Réflexions d'Eisenstein
Le montage
« L'intérêt du montage, n'est pas d'être une façon particulière de produire des effets : c'est d'être une manière de s'exprimer, une façon de communiquer les idées.
Le montage permet de déterminer des idées par opposition - juxtaposition des images, de créer dans la conscience du spectateur l'état affectif nécessaire, de telle sorte qu'entraîné par cet enchaînement dynamique il ait l'impression d'avoir adhéré librement à ces idées tout comme s'il ne devait cette adhésion qu'à son jugement, à sa détermination personnelle et non à l'éloquence du narrateur.
Si le montage doit être comparé à quelque chose, les collisions successives d'un ensemble de plans peuvent être comparées à une série d'explosions dans un moteur d'automobile. Comme celles-ci impriment le mouvement à la machine, le dynamisme du montage donne l'impulsion au film et le conduit à sa finalité expressive.
La vertu de cette méthode consiste en ce que le spectateur est entraîné dans un acte de création au cours duquel sa personnalité, loin d'être asservie à celle de l'auteur, s'épanouit en se fondant avec l'idée de l'auteur, de même que la personnalité du grand acteur se fond avec la personnalité du grand auteur de théâtre dans la création d'un personnage classique. Selon sa personnalité, à sa manière, à partir de son expérience, du tréfonds de son imagination, du tissu de ses associations, des données de son caractère, de son humeur et de son appartenance sociale, chaque spectateur recrée en effet l'image d'après l'orientation exacte que lui fournissent les représentations soufflées par l'auteur, et qui le conduisent immanquablement à la connaissance et à la perception affective du thème. C'est l'image que l'auteur a voulue et créée, mais, en même, recréée par la création propre du spectateur.

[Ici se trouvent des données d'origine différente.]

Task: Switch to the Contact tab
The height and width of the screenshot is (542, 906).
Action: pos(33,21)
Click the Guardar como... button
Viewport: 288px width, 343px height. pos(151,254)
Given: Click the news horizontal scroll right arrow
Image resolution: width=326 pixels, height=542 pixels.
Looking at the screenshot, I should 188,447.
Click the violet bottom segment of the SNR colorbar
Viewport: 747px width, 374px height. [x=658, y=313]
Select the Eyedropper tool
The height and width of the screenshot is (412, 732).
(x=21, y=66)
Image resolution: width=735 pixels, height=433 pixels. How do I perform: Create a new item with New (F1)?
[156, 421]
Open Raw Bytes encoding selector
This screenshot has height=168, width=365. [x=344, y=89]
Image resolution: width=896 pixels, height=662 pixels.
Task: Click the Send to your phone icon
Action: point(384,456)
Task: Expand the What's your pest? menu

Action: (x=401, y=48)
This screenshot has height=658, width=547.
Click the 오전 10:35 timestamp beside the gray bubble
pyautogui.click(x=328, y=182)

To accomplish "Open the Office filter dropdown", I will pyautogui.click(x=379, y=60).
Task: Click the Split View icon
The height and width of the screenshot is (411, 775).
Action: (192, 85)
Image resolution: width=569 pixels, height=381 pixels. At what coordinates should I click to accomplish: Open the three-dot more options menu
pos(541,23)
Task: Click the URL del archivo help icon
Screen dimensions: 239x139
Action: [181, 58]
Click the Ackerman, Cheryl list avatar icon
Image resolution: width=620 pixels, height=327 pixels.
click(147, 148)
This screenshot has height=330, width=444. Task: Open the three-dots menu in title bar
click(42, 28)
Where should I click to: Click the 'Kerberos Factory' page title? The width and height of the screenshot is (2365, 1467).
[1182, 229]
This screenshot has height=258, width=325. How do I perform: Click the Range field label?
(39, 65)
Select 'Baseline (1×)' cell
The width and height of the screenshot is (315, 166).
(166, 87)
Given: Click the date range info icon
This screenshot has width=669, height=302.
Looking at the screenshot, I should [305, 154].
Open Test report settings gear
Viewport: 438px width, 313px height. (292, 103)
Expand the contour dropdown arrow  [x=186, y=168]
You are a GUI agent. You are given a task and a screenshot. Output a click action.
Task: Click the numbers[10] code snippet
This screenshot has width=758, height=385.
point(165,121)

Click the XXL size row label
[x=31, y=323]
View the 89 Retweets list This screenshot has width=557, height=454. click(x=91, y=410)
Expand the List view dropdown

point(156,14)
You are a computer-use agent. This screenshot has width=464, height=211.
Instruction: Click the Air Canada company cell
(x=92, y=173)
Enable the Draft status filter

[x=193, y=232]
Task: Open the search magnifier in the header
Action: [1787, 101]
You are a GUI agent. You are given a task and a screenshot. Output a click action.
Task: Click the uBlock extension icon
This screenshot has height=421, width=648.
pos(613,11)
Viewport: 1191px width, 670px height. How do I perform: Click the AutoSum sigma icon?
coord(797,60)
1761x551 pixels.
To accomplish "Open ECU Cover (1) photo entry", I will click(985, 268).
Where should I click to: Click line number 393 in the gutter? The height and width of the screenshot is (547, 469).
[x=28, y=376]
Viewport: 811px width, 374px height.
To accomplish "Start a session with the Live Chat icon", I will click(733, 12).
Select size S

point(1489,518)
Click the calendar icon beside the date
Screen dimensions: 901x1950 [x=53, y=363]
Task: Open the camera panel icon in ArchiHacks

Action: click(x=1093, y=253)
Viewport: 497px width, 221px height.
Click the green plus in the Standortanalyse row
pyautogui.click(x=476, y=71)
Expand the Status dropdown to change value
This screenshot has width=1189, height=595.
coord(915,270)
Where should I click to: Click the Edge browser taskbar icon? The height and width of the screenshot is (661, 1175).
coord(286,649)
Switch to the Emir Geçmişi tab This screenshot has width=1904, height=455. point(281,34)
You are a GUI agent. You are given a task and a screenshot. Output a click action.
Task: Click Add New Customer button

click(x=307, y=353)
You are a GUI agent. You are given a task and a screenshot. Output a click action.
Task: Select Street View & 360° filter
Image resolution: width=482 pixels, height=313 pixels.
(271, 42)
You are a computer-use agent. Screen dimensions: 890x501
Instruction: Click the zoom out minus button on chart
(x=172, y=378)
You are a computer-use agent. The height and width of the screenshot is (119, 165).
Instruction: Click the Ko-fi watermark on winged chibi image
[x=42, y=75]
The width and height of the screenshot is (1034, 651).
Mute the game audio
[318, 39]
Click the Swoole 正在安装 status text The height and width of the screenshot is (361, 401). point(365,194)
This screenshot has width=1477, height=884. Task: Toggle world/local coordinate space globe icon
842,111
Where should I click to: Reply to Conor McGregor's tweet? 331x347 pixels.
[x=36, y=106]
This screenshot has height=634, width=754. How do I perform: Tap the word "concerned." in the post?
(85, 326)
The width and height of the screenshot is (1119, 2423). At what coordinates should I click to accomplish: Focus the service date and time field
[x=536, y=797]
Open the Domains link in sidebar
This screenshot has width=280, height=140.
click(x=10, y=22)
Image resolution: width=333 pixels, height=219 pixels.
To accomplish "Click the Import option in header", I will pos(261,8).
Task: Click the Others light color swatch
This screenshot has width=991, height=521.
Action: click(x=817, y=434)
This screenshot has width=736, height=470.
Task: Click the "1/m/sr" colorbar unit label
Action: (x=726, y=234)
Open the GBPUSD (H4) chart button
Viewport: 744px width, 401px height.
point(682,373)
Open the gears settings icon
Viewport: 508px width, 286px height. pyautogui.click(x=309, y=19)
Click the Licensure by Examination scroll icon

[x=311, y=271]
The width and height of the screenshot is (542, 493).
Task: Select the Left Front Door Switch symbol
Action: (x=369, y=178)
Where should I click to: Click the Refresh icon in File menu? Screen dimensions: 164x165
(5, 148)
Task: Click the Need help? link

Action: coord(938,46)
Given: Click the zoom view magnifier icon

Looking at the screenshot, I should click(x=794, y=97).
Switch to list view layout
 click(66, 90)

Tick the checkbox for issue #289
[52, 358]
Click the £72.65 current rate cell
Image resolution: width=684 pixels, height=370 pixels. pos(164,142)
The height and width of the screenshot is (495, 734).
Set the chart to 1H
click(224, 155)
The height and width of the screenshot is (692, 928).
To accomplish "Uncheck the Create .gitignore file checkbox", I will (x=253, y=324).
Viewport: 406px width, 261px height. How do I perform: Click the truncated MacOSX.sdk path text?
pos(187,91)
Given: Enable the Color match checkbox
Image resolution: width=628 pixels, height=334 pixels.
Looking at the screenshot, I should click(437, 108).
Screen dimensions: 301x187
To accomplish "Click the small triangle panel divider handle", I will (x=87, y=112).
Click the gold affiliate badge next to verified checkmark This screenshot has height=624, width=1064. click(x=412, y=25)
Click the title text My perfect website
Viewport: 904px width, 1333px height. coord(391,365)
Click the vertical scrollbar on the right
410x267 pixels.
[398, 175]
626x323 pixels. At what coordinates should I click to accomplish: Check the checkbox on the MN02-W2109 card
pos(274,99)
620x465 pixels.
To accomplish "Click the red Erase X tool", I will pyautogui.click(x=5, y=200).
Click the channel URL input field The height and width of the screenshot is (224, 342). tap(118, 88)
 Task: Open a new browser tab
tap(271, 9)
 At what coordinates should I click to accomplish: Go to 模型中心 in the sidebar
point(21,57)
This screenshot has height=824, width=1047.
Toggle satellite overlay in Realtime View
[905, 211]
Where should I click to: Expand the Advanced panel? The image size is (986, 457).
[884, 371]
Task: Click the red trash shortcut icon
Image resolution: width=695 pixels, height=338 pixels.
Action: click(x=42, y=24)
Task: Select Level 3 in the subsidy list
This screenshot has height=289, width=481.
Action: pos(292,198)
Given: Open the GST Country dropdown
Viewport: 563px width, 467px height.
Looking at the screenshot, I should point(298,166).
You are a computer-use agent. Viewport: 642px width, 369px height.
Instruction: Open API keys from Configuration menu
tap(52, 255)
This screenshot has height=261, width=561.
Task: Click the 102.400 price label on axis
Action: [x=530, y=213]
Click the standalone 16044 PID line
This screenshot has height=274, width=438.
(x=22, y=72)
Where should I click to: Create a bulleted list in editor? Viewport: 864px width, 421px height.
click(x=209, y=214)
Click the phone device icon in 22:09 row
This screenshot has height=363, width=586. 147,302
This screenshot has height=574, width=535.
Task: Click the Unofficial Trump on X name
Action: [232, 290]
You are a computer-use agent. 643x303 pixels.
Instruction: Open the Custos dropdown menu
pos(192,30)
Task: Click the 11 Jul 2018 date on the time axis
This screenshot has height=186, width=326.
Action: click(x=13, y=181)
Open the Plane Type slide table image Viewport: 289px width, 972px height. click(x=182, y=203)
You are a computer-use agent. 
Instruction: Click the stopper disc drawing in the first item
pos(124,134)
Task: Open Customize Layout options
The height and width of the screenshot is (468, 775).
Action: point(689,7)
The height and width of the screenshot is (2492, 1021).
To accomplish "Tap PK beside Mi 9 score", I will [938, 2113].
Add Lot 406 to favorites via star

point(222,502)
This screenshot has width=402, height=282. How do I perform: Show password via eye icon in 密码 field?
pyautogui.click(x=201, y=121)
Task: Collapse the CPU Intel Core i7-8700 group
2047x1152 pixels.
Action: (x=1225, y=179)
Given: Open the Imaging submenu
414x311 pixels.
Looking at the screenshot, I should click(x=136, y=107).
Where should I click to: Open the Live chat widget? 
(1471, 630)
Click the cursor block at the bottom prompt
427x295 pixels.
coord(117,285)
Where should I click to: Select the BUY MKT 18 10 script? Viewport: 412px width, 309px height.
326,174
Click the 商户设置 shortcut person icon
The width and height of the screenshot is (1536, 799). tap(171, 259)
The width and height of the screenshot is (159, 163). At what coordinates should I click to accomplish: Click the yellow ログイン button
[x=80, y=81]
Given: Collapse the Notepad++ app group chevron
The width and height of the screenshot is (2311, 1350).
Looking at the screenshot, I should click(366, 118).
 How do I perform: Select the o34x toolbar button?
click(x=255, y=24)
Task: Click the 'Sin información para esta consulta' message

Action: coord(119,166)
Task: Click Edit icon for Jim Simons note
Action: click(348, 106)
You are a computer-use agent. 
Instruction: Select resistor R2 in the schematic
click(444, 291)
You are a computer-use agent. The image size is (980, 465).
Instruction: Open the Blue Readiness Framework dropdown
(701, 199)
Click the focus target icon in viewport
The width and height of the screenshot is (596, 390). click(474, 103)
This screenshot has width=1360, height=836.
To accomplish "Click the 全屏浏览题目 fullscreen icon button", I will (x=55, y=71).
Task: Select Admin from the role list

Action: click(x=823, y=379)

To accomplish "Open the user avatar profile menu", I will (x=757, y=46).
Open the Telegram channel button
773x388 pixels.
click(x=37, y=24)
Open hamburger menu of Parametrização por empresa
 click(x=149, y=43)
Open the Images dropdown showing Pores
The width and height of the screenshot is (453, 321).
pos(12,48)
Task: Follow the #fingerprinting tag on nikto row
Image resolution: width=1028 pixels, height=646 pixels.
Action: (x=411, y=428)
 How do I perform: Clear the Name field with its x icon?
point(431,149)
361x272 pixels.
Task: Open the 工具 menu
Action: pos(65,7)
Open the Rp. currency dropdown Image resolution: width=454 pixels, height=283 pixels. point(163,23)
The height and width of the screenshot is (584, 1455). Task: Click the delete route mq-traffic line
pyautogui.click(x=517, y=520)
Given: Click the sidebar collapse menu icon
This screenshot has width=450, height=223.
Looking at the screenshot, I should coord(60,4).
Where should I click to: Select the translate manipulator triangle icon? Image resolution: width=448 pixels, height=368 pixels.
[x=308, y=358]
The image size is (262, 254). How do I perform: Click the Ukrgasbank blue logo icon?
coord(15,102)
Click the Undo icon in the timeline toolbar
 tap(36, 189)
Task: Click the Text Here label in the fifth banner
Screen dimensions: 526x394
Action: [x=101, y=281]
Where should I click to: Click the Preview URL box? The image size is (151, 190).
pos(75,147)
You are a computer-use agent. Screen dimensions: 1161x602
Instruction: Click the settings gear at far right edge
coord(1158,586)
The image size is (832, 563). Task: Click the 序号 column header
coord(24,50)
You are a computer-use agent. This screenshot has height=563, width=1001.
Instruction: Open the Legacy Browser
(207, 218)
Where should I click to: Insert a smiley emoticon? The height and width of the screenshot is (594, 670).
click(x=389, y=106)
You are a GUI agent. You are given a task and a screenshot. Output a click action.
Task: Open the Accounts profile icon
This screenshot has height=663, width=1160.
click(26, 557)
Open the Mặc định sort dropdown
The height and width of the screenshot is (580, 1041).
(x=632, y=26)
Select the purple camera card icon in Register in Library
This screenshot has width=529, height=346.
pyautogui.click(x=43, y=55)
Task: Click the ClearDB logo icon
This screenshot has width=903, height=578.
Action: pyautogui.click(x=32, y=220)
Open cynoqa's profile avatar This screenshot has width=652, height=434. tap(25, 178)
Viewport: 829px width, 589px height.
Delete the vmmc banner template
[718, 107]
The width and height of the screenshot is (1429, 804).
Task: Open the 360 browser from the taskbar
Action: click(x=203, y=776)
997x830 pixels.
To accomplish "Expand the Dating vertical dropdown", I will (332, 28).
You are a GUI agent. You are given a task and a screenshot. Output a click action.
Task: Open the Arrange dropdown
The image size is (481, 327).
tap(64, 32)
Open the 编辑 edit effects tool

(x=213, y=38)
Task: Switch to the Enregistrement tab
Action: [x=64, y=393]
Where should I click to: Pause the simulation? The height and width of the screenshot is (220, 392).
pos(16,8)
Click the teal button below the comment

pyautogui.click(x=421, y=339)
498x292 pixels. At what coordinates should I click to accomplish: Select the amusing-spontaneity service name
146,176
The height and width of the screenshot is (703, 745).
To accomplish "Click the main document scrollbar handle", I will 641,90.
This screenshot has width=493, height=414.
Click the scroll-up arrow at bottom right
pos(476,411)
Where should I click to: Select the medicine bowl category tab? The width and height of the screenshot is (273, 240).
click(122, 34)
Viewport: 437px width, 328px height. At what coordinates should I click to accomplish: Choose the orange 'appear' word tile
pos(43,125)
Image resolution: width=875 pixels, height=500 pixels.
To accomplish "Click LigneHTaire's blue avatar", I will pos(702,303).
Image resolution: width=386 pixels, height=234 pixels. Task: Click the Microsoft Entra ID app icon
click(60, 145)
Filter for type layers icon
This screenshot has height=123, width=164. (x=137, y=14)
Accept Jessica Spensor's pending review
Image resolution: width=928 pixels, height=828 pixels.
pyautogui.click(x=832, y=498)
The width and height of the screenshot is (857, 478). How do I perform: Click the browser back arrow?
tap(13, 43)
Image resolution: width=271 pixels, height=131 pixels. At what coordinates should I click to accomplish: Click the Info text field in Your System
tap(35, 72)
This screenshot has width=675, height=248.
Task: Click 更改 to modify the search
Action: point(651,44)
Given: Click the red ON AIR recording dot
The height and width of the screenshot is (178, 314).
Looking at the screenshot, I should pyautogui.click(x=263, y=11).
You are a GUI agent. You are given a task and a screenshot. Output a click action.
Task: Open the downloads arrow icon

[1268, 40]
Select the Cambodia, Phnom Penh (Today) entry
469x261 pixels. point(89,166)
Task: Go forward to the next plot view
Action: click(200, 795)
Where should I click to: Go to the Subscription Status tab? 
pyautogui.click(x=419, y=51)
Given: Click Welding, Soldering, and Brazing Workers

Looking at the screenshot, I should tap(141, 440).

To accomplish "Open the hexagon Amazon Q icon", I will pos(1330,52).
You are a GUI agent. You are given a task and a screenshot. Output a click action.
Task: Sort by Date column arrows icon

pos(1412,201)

Le plan, n'est pas un élément de montage, c'est une cellule ; de même que la division des cellules produit une série d'organismes différents, de même la division des plans - leur collision, leur conflit - fait naître des concepts. »
Le pathétique
« Le pathétique, c'est ce qui oblige le spectateur à bondir de son fauteuil. C'est ce qui l'oblige à quitter sa place. C'est ce qui l'oblige à crier, à applaudir. C'est ce qui fait briller de ravissement ses yeux avant que n'y montent les larmes d'exaltation. En un mot, tout ce qui oblige le spectateur à "sortir de lui-même".
Atteindre au pathétique par le mouvement, par l'envolée, par le souffle épique, cela n'est possible que grâce au surgissement soudain de toutes les passions tendues vers un même but. Mais un soulèvement collectif, cela n'arrive pas tous les jours ; il n'y a pas que des explosions et je ne puis refaire constamment le Potemkine à propos de dix ou de vingt révoltes similaires. Ce que je veux, maintenant, c'est exalter le pathétique du quotidien, du quelconque, trouver dans ce quelconque le sens d'un enthousiasme collectif, polariser dans un fait, fût-il anodin, toutes les passions, tous les espoirs qui sont à la portée de l'homme et qui lui sont une raison de vivre. Je veux - je voudrais - faire des images qui rayonnent d'un sens profond, bien au-delà de ce qu'elles montrent, comme si l'objet ou le fait représenté étaient le "signe" d'un mouvement psychique, d'une tendance, d'une aspiration, le signe au travers duquel l'homme se reconnaît dans ce qu'il s'est donné pour but.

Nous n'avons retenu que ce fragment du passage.